Mais ces avis ont-ils, finalement, d’autres intérêts que d’informer le public? Oui, répond l’autorité environnementale. «Sur 265 programmes examinés à ce jour, 8 ont été abandonnés pour retrait, report ou reprise avant avis de l’Ae, neuf après l’avis avec pour conséquence un projet remanié en profondeur ou des adaptations du projet et dossiers d’étude d’impact refaits, énumère Michel Badré. Dans les autres cas, le maître d’ouvrage fait un «mémoire en réponse» aux recommandations effectuées par l’Ae.»

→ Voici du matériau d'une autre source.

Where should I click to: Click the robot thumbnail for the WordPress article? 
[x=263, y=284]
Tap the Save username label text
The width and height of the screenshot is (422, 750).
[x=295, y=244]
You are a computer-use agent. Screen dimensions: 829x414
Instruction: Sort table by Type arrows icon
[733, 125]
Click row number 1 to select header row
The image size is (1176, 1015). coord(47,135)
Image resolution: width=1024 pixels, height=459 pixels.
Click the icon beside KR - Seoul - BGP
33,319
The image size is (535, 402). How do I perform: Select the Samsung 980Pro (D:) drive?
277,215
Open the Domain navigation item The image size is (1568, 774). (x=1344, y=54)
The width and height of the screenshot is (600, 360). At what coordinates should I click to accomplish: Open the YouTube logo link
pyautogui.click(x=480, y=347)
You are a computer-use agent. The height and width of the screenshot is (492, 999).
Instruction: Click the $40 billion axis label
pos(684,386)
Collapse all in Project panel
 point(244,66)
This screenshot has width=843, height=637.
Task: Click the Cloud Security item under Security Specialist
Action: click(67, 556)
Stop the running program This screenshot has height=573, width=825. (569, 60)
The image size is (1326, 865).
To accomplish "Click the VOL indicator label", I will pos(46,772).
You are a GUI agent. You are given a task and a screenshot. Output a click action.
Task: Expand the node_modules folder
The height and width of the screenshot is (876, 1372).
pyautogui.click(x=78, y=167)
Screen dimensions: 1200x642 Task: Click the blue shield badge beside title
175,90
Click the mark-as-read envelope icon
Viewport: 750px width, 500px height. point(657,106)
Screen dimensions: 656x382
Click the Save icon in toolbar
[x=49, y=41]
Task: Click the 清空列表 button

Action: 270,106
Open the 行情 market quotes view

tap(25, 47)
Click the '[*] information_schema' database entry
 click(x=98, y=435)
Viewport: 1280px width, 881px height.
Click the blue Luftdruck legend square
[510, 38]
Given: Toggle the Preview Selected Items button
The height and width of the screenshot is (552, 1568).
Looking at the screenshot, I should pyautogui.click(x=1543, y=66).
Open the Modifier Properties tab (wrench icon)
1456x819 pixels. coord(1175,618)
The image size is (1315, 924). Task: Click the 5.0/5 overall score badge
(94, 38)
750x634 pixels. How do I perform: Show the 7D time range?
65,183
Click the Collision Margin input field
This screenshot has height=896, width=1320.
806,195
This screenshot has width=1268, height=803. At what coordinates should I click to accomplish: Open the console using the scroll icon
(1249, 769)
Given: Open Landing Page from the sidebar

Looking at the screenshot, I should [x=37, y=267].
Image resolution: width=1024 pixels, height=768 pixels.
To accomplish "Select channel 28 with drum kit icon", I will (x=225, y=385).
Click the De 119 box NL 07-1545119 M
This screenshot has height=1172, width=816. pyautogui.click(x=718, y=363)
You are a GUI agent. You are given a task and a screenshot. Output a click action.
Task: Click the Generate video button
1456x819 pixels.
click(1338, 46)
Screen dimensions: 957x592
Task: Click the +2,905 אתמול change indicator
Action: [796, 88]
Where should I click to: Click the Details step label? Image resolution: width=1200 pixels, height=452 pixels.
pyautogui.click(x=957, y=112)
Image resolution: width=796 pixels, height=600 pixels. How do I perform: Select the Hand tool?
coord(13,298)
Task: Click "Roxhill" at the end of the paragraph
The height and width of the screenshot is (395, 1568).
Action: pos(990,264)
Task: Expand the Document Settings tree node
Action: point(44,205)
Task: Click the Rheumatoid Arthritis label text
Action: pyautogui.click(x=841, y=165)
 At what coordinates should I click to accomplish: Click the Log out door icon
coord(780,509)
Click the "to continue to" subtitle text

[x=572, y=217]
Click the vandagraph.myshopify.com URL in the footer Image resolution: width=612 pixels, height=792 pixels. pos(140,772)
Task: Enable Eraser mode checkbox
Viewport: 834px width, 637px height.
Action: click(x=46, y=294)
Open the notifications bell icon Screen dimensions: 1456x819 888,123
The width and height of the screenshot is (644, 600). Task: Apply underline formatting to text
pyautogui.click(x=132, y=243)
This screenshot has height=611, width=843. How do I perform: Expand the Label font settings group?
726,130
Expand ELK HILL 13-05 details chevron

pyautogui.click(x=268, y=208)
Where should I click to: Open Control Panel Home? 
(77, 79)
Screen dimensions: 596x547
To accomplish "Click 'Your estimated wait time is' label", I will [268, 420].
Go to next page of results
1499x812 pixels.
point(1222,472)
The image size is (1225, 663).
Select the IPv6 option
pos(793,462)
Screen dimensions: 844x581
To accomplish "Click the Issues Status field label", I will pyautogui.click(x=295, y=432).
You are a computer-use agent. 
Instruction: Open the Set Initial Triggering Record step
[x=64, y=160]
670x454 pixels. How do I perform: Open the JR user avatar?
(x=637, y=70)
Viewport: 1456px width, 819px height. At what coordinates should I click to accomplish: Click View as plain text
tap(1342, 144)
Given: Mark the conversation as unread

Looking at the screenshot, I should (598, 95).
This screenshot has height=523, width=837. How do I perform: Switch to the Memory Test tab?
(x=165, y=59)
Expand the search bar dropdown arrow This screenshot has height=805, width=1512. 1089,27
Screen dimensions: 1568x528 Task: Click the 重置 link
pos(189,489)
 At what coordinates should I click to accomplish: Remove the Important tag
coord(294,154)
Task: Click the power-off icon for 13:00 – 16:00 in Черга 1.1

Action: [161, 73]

Mais au-delà, l’Ae a aussi un rôle incitatif. «Même si l’environnement ne fait plus aussi recette qu’avant, on constate un vrai souci des maîtres d’ouvrage pour améliorer leur prise en compte de l’environnement », assure Mauricette Steinfelder. En clair, le porteur du projet anticipe les recommandations de l’Ae. D’autant que si ces dernières ne sont pas contraignantes, en cas de conflit juridique futur, elles peuvent servir de base à la justice pour rendre sa décision. Une contrainte sous-jacente en somme.